I am not sure of what happened, I still feel like I am not sure yet. It all has this blinding, somewhat perplexing effect. The type of things you are sure happened but you cannot explain why. In life I had not thought myself capable of such experiences, such feelings, the type that in my previous conscience I would have dismissed without even a second thought. But what can I do? “Accept and move on” is what one of my friends believes to be the only way forward. “If Raila did, who are you?” He always interrogates. Anyway I am not seeking to pull politics into this, as that I realised is a hearty topic in Kenya despite the seemingly calm outlook everyone dons. (I myself am a politician so it is one thing I do not shy from, though I have a whole different approach to it altogether. Maybe I’ll dwell more onto that some other time.)

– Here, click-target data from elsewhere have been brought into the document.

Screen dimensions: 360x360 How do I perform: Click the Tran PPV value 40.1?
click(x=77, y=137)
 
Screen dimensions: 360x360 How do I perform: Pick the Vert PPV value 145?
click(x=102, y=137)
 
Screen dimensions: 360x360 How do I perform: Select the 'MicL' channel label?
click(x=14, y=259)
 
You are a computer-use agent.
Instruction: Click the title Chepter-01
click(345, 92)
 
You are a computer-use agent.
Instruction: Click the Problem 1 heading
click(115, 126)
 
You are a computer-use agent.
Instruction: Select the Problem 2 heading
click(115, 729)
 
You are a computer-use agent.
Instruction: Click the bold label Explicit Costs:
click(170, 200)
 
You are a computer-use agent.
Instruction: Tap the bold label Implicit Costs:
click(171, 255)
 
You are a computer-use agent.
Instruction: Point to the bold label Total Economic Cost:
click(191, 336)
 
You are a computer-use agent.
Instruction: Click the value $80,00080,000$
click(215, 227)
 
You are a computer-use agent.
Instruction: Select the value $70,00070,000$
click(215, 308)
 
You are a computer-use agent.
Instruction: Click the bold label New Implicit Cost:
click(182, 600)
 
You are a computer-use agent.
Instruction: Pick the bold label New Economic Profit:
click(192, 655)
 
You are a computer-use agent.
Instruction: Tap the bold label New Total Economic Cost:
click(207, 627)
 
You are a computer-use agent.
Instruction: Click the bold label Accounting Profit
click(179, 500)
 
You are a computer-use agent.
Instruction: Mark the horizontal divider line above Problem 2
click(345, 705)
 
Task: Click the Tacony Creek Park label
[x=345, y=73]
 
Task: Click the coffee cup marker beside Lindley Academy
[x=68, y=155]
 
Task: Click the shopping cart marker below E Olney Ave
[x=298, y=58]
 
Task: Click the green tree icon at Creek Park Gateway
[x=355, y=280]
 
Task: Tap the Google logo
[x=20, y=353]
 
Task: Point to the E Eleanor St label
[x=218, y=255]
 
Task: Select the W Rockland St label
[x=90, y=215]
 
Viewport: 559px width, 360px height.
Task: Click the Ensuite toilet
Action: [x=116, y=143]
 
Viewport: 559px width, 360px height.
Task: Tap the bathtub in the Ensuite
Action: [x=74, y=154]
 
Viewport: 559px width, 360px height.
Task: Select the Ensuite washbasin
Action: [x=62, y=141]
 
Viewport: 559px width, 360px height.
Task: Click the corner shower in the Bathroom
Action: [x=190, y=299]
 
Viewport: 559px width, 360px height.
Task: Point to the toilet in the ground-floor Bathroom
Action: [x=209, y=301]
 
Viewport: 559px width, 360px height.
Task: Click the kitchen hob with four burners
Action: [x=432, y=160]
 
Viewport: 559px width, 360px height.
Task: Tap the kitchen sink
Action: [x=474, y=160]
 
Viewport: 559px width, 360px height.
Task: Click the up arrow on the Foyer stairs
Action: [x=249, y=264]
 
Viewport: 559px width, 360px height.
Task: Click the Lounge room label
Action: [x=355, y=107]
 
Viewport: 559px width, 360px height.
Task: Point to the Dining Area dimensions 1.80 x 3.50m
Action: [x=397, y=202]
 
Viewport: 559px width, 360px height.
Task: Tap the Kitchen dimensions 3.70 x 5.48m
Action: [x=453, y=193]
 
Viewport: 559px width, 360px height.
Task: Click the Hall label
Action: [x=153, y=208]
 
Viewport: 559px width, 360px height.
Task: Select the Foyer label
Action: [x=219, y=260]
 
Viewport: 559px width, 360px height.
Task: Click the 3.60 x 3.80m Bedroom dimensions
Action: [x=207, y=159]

The past few weeks have been the most thoughtful period for me in a very long time. Thoughts of holding on against those of letting go, those of moving forward or engaging me on reverse, a dive into the pool or to towel myself dry and dress up. In short, many thoughts or should I say, decisions to make and live with. Now that every Kenyan can relate to the not so necessary “choices have consequences” lecture we received from the U.S of America, I thought it would be delightful to use it (here I go again with the politicsJ). I have made decisions, however I cannot for once term any of them as including the shameful act of giving up. That’s very unlike me and will actually never be me.

There is nothing that leads one into a state of Topsy-turvy more than having a clash between the various ‘departments’ of oneself. I say this with confidence because it is the exact state I have found myself in these past few weeks. Torn between the heart and the mind, reality and fantasies and even worse ‘their’ opinion and my move. We make decisions and doubt them, but all in all I remember picking up something from my business class to the effect that success is premised on the willingness to take risks. The riskier the venture, the higher the likelihood of healthy returns. But then again, are mine calculated risks? A rhetoric capable of an answer only in due time.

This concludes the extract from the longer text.